#### [RECORDS FOR THIS TASK]
--
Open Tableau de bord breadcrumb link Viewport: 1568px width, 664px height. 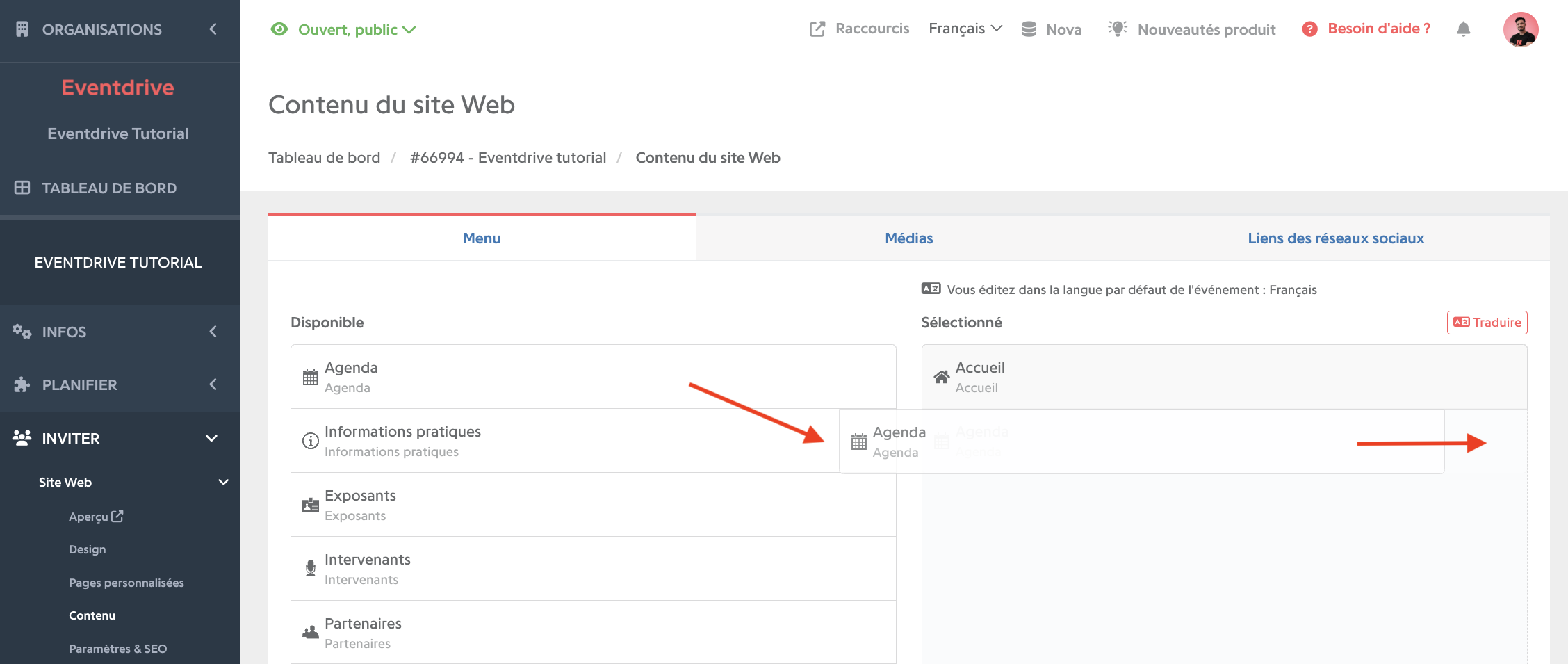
--
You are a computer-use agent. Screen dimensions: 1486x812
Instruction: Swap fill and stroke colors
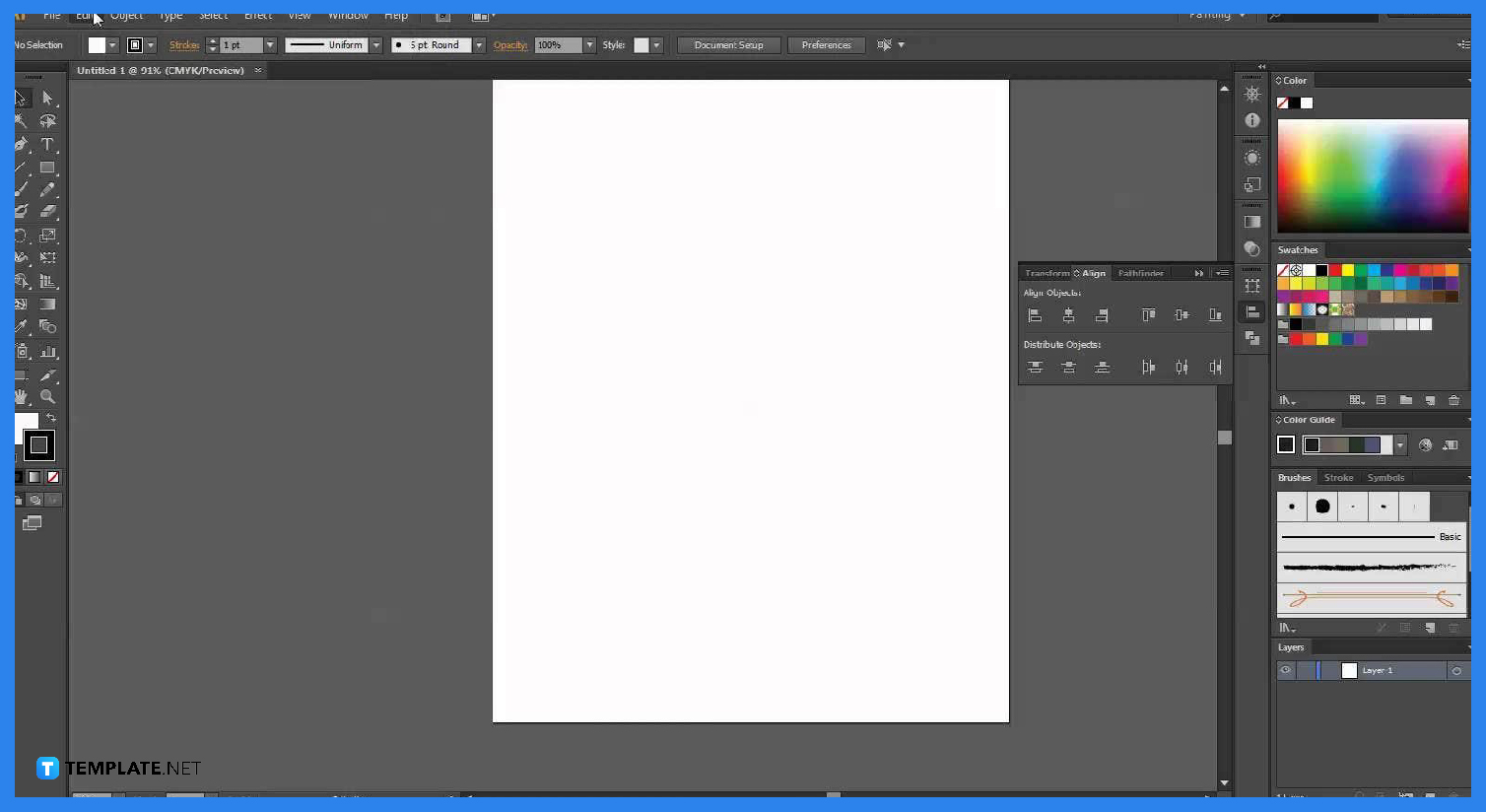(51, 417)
--
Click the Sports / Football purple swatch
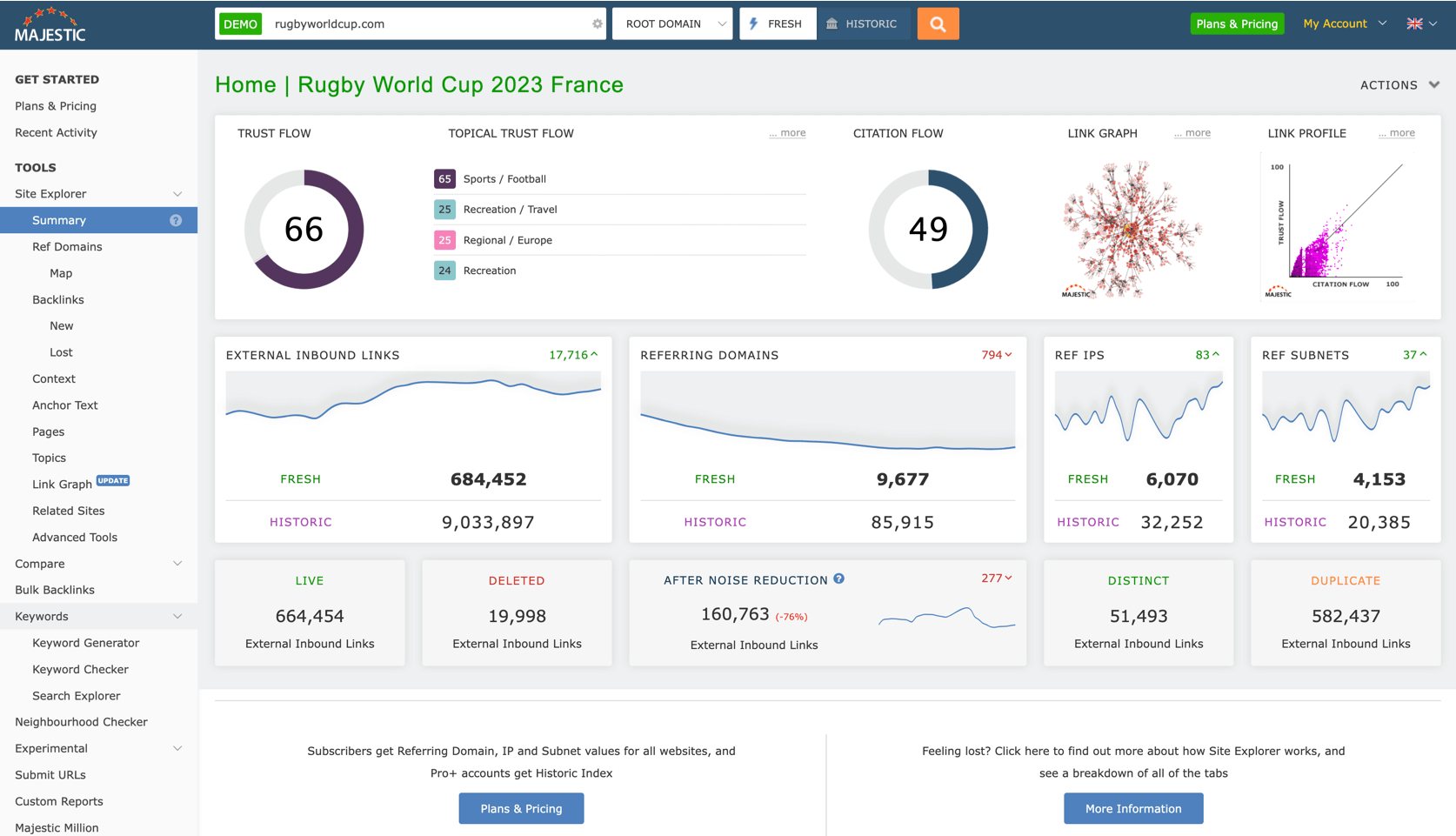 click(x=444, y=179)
--
Collect each line of the items above that contains the string "Football". Letter case counts.

Click the Sports / Football purple swatch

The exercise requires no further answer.